Networks have built quite a track record for being utterly annoying to maintain. The greater their complexity, the more chances there are that something will go wrong. In some ways, a company's downfall can be linked to how closely its internal and external networks resemble Mr. Magoo. A network failure translates indirectly into dollars and cents. Sony, for example, lost $171 million when its PlayStation Network went down in 2011. This doesn't count the money lost from the people who ditched the company for such a failure.
So, what should you do to ensure a minimal chance of embarrassment?
First of all, publish a security policy. If you don't take the necessary steps to ensure that your employees know how to follow a strict security protocol (don't call it a “guideline”), then your company will suffer when an employee does something that compromises network security. Also, don't just publish one policy and leave it there. Update it as soon as something new develops. An outdated security policy is like a 747 with wings held together by duct tape.

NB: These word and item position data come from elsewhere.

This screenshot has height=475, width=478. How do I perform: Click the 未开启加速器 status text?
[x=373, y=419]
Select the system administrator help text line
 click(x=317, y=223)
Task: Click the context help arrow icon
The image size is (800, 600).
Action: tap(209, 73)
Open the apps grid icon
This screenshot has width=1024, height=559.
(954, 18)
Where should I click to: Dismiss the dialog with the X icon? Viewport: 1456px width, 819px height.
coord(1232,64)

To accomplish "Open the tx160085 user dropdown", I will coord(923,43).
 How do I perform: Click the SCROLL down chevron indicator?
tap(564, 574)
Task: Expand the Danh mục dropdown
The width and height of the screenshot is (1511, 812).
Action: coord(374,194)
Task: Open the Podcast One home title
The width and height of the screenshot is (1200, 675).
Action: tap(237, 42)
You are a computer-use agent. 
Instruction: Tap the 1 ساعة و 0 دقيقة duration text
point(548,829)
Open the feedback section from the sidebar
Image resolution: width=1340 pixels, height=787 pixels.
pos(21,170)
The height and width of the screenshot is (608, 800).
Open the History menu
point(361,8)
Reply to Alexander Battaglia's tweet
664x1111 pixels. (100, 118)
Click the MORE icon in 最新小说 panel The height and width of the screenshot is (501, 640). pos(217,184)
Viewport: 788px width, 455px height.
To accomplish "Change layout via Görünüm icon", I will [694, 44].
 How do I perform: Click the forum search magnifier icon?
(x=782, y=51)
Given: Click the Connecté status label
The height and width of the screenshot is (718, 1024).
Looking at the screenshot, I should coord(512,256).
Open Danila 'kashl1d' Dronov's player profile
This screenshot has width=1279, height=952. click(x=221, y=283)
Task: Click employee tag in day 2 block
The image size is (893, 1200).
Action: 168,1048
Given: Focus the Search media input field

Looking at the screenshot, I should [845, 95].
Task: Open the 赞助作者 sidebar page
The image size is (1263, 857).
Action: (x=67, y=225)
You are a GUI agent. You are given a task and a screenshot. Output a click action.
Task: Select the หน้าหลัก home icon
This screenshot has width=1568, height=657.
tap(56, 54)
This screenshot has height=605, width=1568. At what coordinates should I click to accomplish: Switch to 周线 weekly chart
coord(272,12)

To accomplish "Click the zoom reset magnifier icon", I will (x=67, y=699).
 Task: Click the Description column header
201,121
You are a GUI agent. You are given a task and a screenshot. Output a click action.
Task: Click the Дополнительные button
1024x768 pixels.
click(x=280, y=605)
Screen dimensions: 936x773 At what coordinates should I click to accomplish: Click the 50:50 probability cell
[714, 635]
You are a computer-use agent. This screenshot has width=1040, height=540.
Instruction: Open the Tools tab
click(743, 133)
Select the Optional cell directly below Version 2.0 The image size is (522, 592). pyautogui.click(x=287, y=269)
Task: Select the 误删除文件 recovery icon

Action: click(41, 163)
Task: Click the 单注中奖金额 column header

When you're done writing a policy and training employees on how to properly follow it, give your IT staff the right tools to make sure that they can manage the network with more ease. There are many technologies out there that can give them more visibility of the network.
Speaking of technologies, don't be a bandwagon-hopper. If a new doohickey comes out, do some research on it first. Ask people you trust from your IT staff if you really need something like this to improve your network, or if the product is loaded with gimmicky literature to make it look more effective than it really is. You'd be surprised how many of them can provide very good input on this subject. They might even propose alternatives that are safer, better, and maybe even more affordable.
Today, check your security policy (if you have one). See if there's something you might have missed. That one little thing that's missing might make your network rot like wood left in the rain.